» **WORK ITEM**
Your task is to copy the listing exactly, with the pictures left out.

» **SOURCE MATERIAL**
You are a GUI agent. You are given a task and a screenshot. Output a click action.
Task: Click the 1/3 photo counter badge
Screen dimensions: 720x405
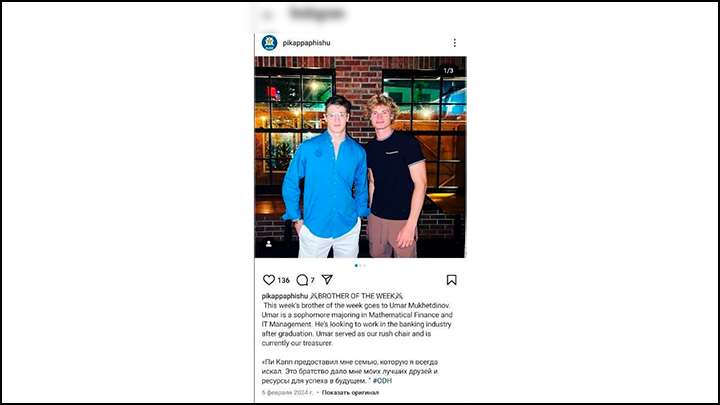[x=449, y=70]
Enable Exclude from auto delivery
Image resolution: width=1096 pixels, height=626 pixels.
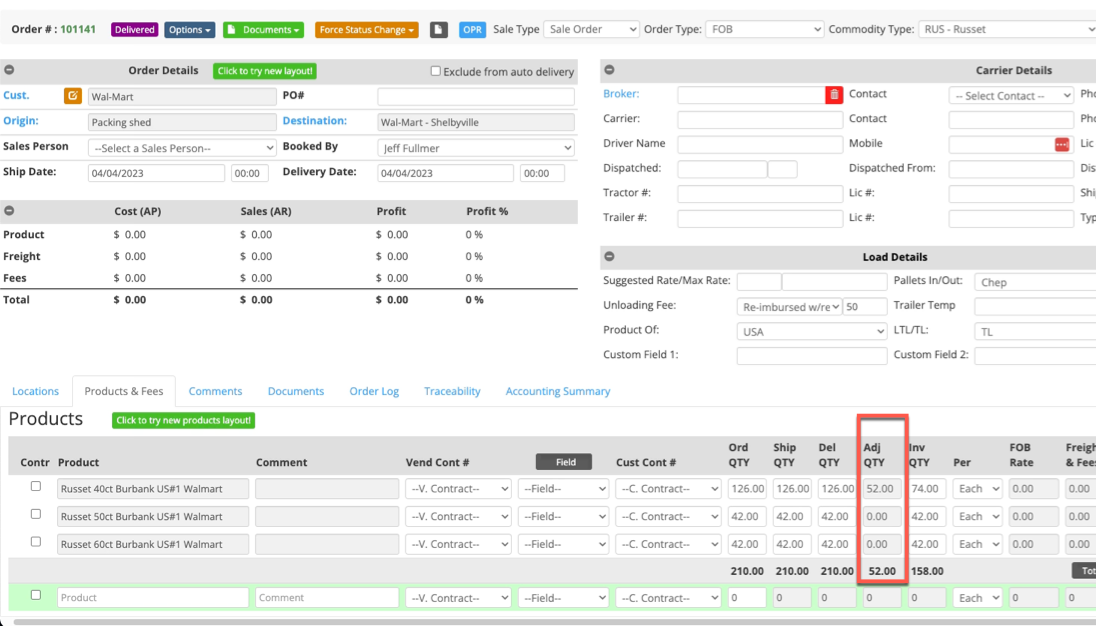pyautogui.click(x=435, y=71)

» **YOUR SOLUTION**
You are a GUI agent. You are given a task and a screenshot. Output a click action.
Task: Click the 1/3 photo counter badge
Screen dimensions: 720x405
[x=449, y=70]
Enable Exclude from auto delivery
Image resolution: width=1096 pixels, height=626 pixels.
pyautogui.click(x=435, y=71)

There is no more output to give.